Let’s face it – we all procrastinate at some time or another. Reasons vary from mismanagement of time, organization, and distractions, to disinterest in the task and fear of failure. If you need to figure out why you procrastinate, there are excellent articles and resources online to help with that. Usually though, addressing these issues is easily managed with an organization plan that includes five key factors.
- Break down large projects into mini-tasks: Contemplating a large project can be intimidating for some people. Break the large project into smaller manageable steps and work on each step for a couple hours at a time each day. A large project can be as simple as a paper due at the end of the week. Instead of waiting until three hours before the paper is due and then rushing through the writing, start 5-7 days early and work on the paper for 30-60 minutes a day. While planning an entire project may be daunting, breaking it down into smaller tasks makes the project more doable.
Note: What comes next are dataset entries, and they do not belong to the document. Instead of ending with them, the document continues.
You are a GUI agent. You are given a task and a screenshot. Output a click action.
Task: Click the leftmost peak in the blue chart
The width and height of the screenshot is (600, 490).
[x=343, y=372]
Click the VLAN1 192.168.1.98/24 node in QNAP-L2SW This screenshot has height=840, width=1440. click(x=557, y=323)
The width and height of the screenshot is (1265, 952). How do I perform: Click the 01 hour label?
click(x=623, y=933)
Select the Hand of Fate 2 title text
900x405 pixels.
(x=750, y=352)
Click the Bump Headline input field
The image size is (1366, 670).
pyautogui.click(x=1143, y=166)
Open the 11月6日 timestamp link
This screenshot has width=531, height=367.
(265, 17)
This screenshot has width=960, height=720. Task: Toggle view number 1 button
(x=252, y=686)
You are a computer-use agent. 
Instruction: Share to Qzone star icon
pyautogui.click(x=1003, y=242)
- Keep a list: Make a list of tasks you need to do for the project. Make a separate list of tasks for the discussions and all assignments for each week. Prioritize the tasks by how much time each will take and then make a timeline and write each task on the daily schedule for each day. Following the list each day will keep you on track to completing all your work for class.
- Make bargains with yourself and reward your progress: Say to yourself “if I do this now I can do that later.” For example, finish an hour-long task and then take a break to read, go out for walk, get on social media, or whatever you enjoy doing. Set a specific time each day to complete one of your smaller tasks. This can be different on different days but needs to be scheduled on a daily basis.
- Avoid distractions: Change up how and when (and sometimes where) you work on homework. Find a quiet place, set a timer, and do nothing except classwork for however long you have scheduled for that day. Turn off the phone and set your electronic communication device to disturb you only for emergencies (for example, calls from your children). Turn off all notifications for emails, text messages, etc. and reward yourself with a “distraction” after you have completed your task for the day.
- Don’t over-think things: Many people want everything to be perfect and they spend a lot of time thinking about how to do something. Many people rewrite assignments multiple times because they are uncertain about the requirements for exemplary work. If you don’t know or are unsure, contact your professor for clarification. Always read feedback on previous work to avoid similar mistakes on subsequent work. Once you have completed an assignment, double check to make sure you have included all necessary requirements, and then don’t second guess yourself or your work.
The best plans can go astray and the bottom line is that if all else fails and time is getting short, the last resort is just to buckle down and do it. We all have tasks and obligations we do not particularly want to do but eventually the time will get here whether we start early or procrastinate until the last minute. Remember that it is always better to start early.